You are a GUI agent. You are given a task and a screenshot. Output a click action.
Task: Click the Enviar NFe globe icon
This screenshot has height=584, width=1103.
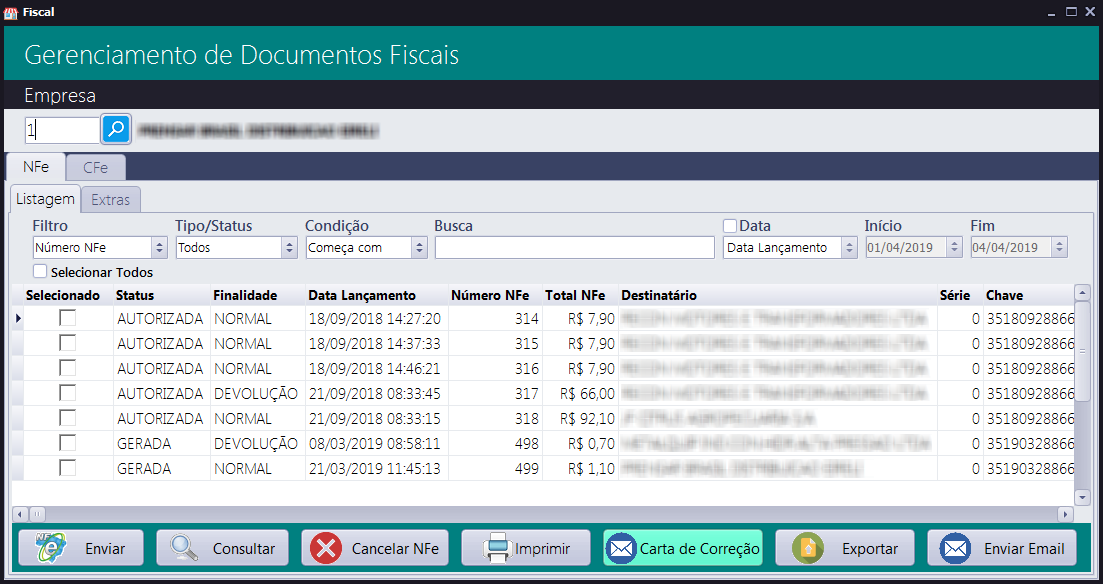coord(52,548)
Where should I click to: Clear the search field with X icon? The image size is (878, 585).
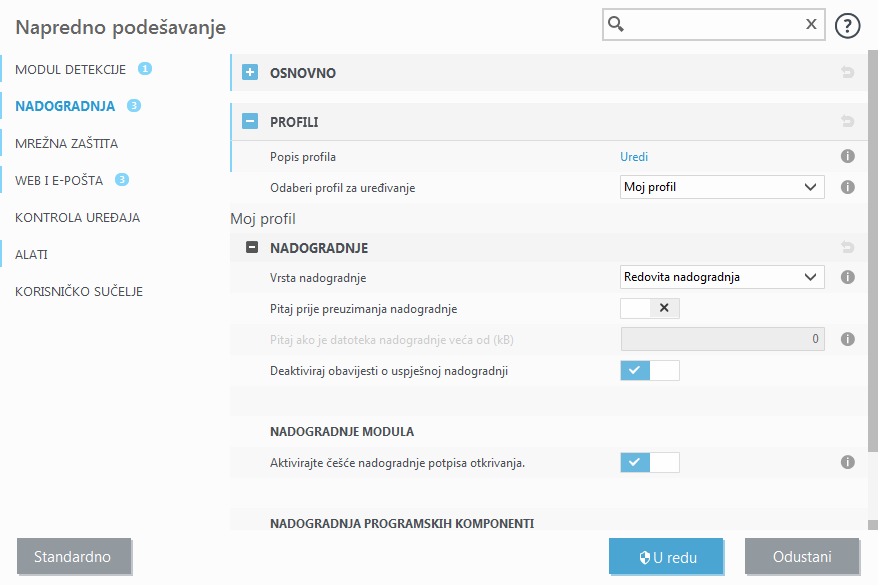[x=811, y=24]
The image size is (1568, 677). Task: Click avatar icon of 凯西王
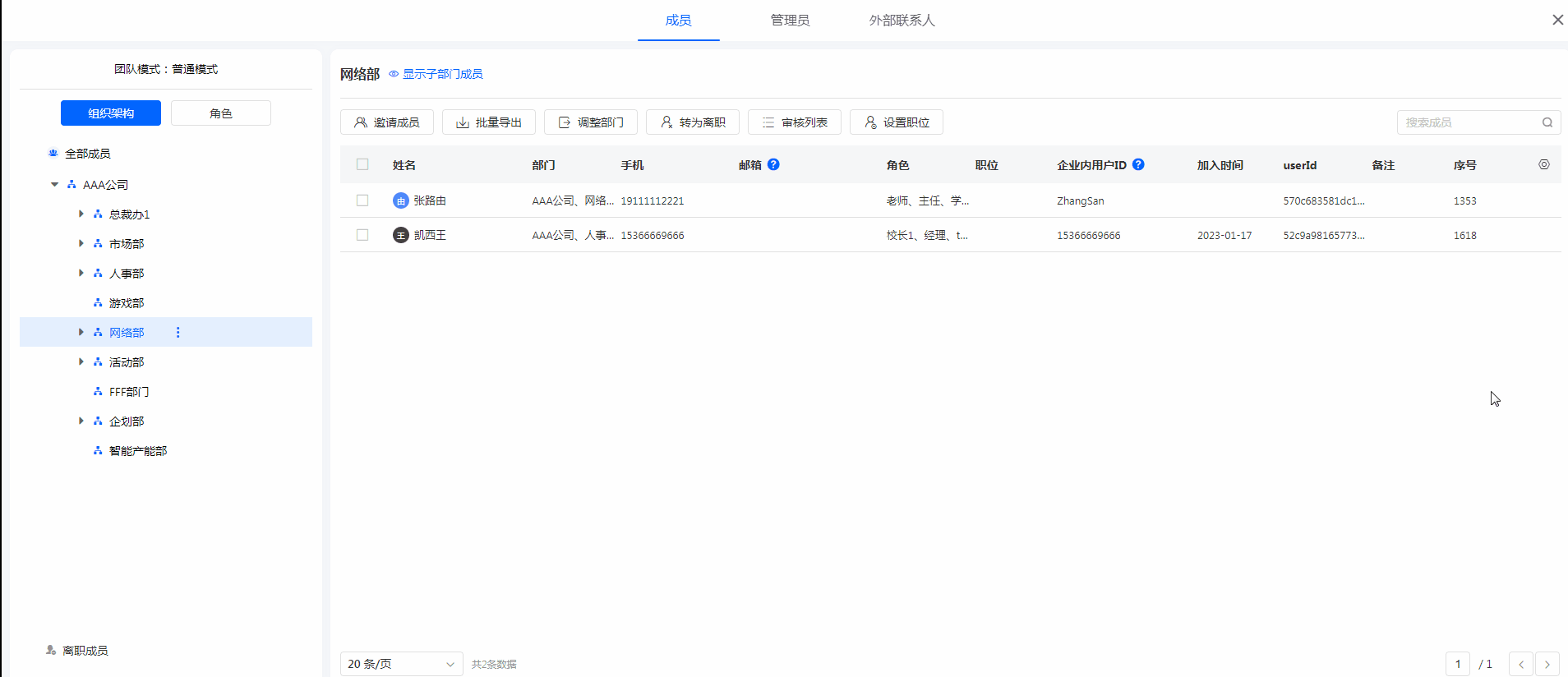pyautogui.click(x=400, y=235)
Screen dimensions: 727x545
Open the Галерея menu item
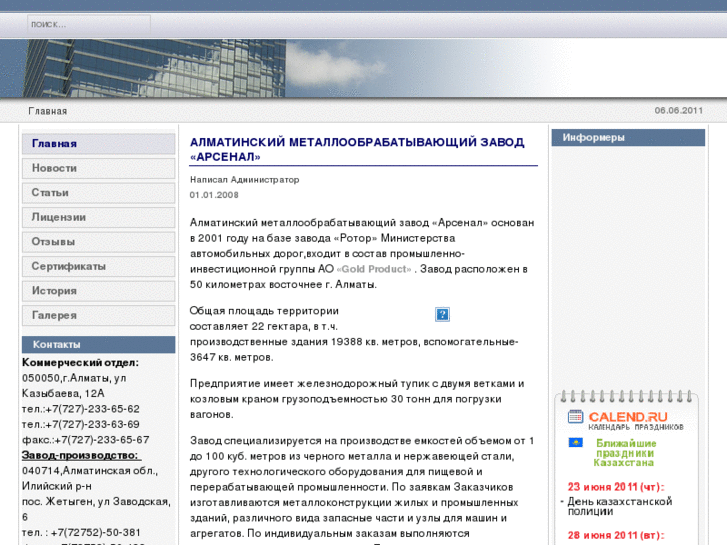(x=98, y=315)

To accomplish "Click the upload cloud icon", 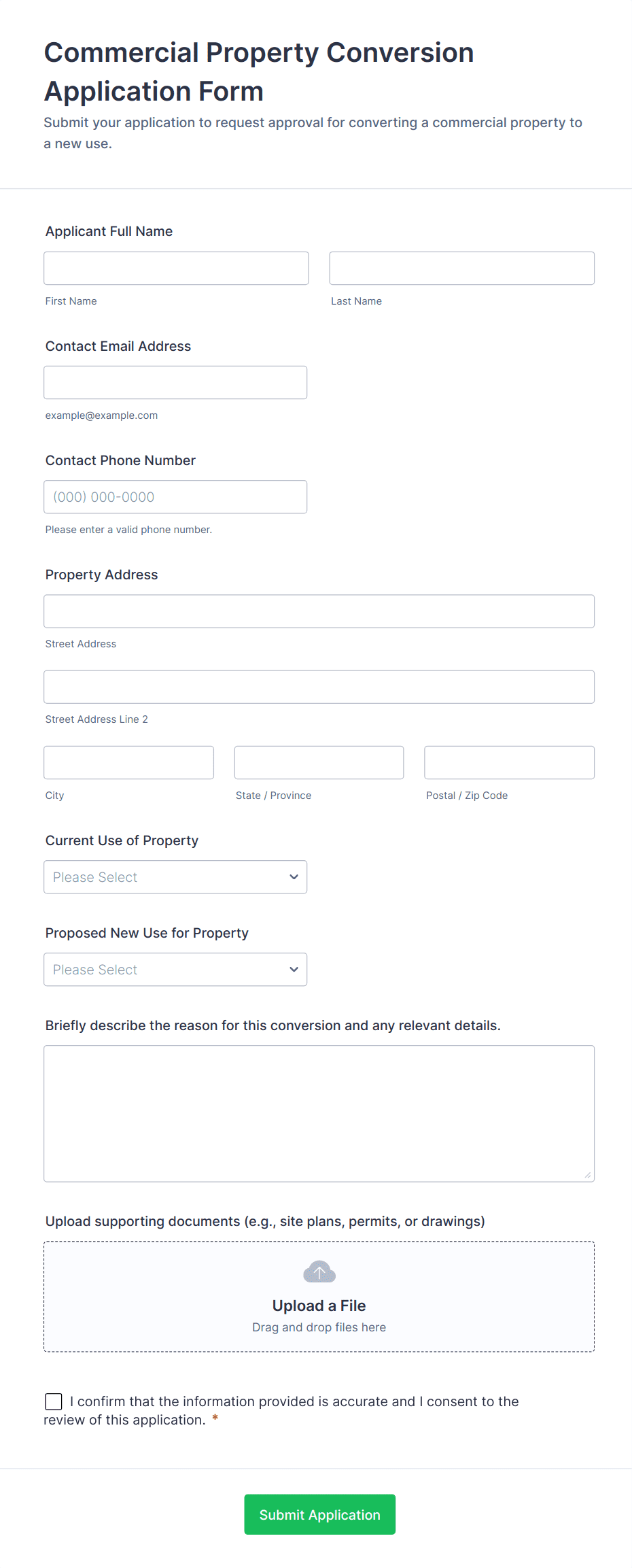I will (319, 1272).
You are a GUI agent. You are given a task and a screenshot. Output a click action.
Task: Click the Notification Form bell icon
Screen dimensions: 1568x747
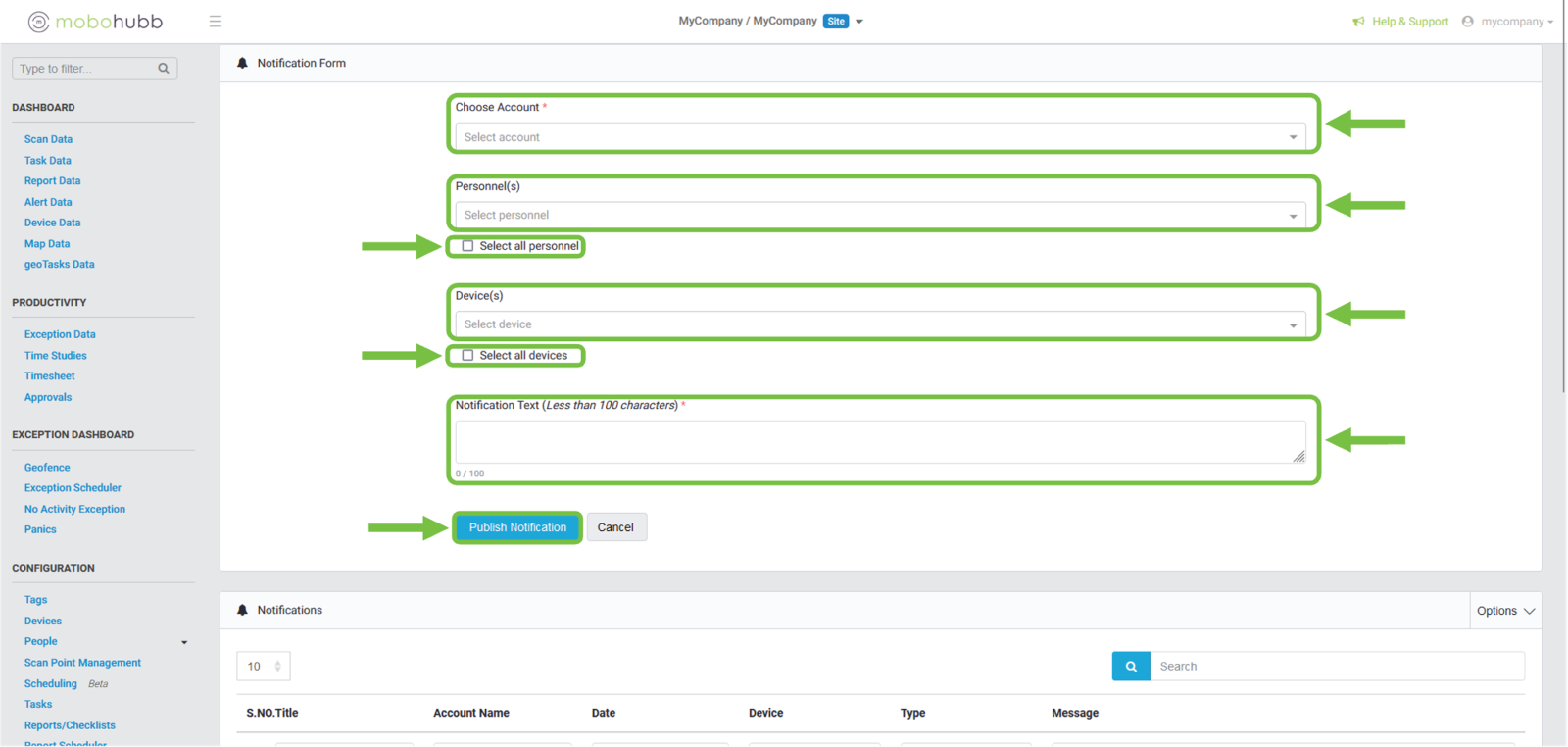(x=242, y=63)
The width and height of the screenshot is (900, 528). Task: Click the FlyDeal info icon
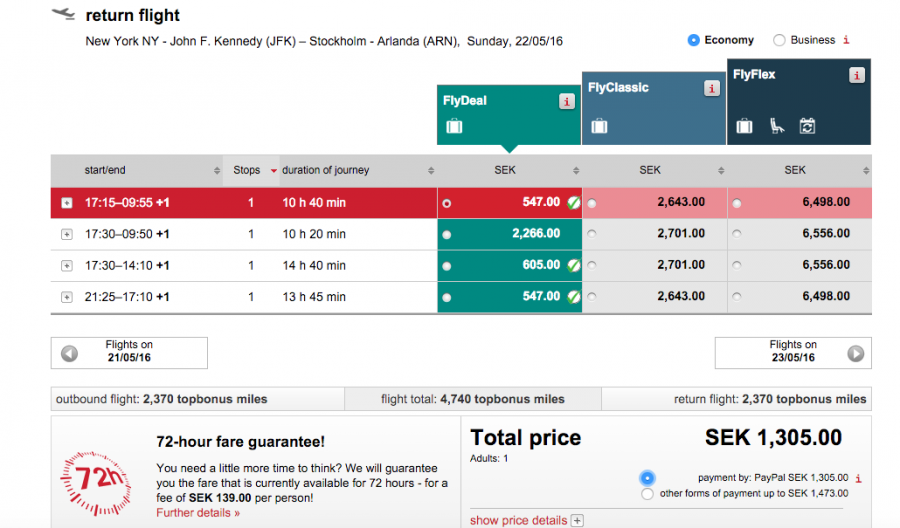[566, 101]
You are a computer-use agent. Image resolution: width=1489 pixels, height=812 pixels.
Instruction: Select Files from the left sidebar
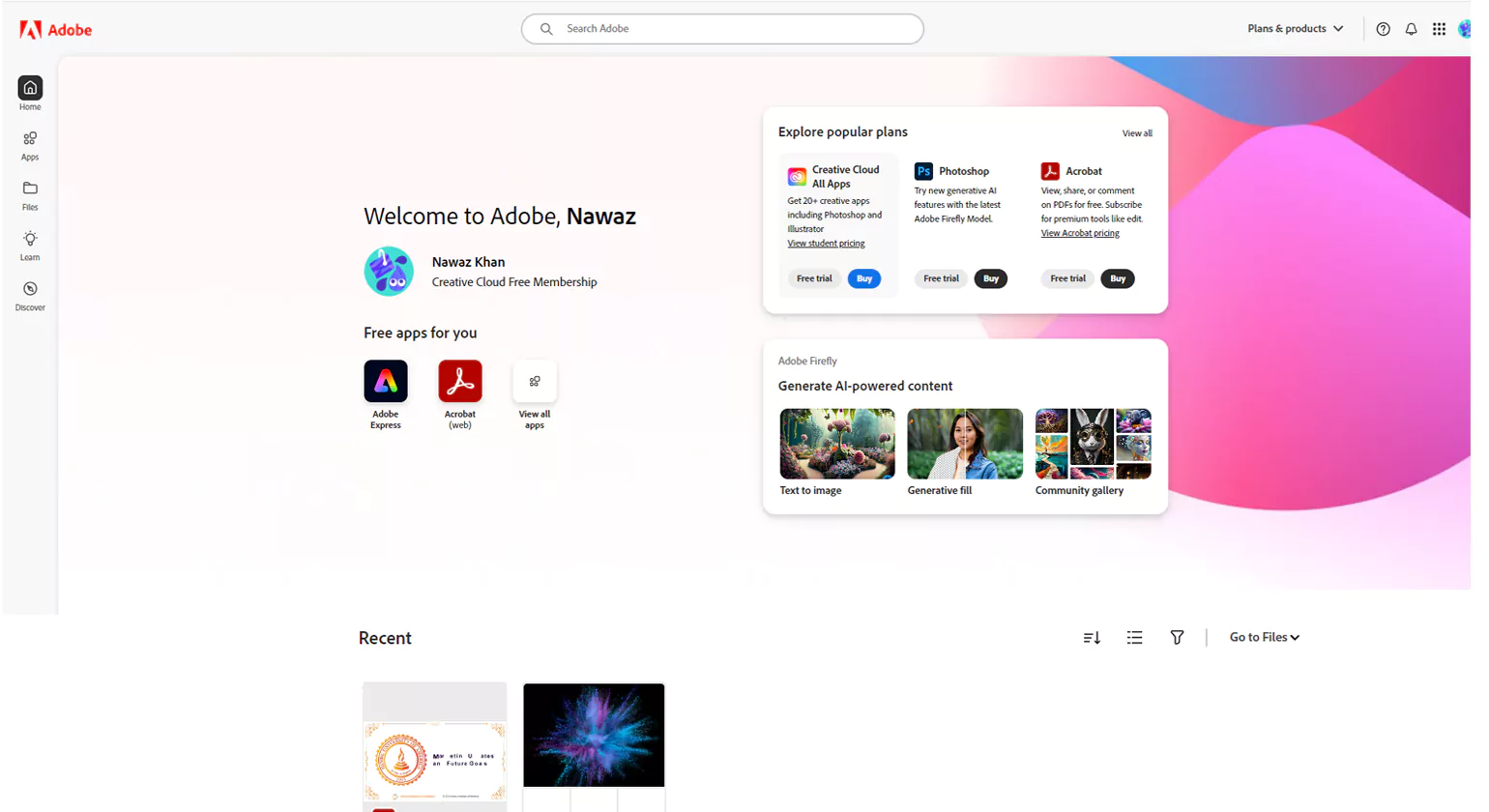[29, 195]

:: Exercise details ::
Please retype the entries above word for word, but only from the line containing "You are a computer-use" through the last line, and without the pictures.

:: Solution to the exercise ::
You are a computer-use agent. Image resolution: width=1489 pixels, height=812 pixels.
Instruction: Select Files from the left sidebar
[29, 195]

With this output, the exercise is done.